DarkEdge opened this issue on Aug 21, 2007 · 6 posts
DarkEdge posted Tue, 21 August 2007 at 9:31 PM
MissSage posted Fri, 24 August 2007 at 8:10 AM
B&W, much better results and I believe you retain more pixel information resulting in a better range of tones.
one5910 posted Sat, 25 August 2007 at 2:43 PM
i have a diculty to understand the wuestion but the links lead to beautyfull work
the web can be heavy to manege because of all the transitions I suppose
bonestructure posted Sun, 09 September 2007 at 2:23 PM
I use both options. Depends on what I need it for. I also have a free plug in bundle, Photo Wiz Photo Freebies which has a black and white converter that doesn't change the mode from RGB. I find it extremely useful.
Talent is God's gift to you. Using it is your gift to God.
jerr3d posted Fri, 14 September 2007 at 5:59 PM
Really i think it depends on the colors and tones of the original. Either technique could be better in that case.
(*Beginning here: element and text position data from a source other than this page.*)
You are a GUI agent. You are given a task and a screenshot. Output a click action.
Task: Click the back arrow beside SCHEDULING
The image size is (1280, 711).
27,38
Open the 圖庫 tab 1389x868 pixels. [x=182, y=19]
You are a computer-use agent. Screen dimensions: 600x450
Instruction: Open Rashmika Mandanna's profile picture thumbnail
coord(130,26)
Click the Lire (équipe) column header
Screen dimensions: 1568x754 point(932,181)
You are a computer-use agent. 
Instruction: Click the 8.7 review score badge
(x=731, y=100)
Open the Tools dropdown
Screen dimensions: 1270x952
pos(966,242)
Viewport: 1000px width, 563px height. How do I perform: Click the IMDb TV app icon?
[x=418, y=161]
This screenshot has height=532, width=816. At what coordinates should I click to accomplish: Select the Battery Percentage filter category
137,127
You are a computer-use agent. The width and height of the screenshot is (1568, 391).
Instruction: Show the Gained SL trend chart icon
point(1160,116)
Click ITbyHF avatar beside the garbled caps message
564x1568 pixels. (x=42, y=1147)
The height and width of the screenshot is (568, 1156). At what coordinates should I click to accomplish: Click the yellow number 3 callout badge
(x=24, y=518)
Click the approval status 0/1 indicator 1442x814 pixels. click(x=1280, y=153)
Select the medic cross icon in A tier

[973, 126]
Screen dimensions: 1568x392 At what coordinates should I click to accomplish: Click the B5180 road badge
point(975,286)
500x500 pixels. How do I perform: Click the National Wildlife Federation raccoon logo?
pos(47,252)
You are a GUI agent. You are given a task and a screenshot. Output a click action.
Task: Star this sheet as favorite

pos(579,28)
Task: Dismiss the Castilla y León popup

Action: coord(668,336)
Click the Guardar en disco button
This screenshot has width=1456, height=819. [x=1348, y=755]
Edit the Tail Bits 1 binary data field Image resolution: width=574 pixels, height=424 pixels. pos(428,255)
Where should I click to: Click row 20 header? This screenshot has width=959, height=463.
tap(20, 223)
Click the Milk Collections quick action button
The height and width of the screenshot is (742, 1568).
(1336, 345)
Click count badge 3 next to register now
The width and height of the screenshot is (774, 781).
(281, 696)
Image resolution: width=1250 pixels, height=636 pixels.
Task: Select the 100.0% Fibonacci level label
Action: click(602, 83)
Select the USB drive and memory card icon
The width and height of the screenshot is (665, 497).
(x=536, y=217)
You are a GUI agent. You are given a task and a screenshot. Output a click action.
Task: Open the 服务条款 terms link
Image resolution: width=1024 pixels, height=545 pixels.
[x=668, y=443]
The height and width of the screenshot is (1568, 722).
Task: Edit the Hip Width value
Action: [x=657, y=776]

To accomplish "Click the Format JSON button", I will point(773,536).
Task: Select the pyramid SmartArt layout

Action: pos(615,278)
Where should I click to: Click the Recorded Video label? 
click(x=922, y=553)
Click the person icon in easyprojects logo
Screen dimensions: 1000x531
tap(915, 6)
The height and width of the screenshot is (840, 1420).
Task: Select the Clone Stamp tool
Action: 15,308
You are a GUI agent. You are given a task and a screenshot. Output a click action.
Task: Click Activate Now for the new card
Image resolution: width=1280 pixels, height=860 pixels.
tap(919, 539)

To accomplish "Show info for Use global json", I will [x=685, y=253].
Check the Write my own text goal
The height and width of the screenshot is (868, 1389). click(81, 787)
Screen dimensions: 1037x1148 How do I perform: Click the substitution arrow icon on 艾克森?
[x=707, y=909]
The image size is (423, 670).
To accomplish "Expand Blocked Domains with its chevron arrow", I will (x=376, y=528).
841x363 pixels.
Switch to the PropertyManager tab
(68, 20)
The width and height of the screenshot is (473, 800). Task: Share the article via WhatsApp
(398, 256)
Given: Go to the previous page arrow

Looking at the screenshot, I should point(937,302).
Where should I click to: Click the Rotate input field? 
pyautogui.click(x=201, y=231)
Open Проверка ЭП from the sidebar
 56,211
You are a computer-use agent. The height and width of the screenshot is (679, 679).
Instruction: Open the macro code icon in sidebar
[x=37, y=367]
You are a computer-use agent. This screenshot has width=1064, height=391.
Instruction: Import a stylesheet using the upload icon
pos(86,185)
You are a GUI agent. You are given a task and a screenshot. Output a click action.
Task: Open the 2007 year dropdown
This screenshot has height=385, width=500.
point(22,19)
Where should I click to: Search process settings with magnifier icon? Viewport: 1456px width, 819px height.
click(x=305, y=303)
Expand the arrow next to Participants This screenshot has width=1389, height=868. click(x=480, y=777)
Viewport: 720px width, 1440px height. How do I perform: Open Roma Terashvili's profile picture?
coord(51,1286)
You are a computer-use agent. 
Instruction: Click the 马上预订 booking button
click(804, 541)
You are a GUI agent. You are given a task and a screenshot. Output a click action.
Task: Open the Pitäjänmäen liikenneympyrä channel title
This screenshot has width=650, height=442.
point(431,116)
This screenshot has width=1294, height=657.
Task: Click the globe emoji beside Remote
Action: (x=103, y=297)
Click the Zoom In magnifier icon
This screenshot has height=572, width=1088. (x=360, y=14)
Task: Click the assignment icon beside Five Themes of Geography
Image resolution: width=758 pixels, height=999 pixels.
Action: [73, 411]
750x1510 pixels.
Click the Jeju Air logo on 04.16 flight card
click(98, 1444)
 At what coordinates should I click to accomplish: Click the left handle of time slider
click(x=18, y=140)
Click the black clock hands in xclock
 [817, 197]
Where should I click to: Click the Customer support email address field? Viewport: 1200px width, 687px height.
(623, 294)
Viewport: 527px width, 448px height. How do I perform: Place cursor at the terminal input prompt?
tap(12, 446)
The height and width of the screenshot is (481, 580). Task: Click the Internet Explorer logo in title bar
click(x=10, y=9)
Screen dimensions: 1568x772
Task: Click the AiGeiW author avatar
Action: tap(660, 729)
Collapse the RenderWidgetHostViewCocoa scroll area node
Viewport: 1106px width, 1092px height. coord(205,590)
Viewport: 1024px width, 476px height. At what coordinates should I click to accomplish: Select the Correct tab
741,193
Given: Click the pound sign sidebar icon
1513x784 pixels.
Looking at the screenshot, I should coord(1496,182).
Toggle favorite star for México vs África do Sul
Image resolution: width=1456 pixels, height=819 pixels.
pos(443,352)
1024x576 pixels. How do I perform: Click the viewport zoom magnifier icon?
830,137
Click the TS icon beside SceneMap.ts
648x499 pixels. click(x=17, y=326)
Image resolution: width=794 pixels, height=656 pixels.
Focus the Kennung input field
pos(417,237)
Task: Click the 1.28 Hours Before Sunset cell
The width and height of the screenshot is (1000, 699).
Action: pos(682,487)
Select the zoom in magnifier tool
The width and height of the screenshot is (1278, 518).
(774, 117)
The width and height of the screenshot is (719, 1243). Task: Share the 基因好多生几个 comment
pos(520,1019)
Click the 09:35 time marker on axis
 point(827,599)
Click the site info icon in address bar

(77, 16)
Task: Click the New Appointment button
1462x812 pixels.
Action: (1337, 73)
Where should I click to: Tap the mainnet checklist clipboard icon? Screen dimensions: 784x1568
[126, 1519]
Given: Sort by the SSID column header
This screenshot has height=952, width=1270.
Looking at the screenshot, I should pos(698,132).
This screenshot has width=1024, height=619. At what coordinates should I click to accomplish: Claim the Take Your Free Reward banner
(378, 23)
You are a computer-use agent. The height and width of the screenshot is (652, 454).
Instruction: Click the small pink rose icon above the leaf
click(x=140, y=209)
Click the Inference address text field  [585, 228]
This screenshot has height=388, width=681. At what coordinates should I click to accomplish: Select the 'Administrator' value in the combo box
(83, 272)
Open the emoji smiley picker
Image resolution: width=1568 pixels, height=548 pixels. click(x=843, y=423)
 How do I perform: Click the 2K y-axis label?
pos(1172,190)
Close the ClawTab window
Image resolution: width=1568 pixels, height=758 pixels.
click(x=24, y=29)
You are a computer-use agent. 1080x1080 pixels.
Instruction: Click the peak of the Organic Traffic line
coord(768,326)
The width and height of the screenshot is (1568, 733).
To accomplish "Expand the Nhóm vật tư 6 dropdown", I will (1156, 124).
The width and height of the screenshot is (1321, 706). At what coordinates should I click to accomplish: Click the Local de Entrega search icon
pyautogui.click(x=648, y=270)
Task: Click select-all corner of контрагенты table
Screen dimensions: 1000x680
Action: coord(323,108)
However, here is another way to make a B&W from a color photo that could produce better results Go to the RGB channel palette and click on the red, green and blue channels one at a time, which turns only that channel on. If you see a particular channel that has a nice B&W range 1) select all and copy 2) click on the top RGB channel to turn all the channels back on 3) switch to the layers palette and paste (which makes the channel from step 1 a new layer in B&W
amul posted Tue, 18 September 2007 at 1:44 AM
I prefer using the Channel Mixer's Monochrome option to either of these for converting to greyscale.
They had chained him down to things that are, and had then
explained the workings of those things till mystery had gone out of
the world....And when he had failed to find [wonder and mystery] in
things whose laws are known and measurable, they told him he lacked
imagination, and was immature because he preferred dream-illusions
to the illusions of our physical creation.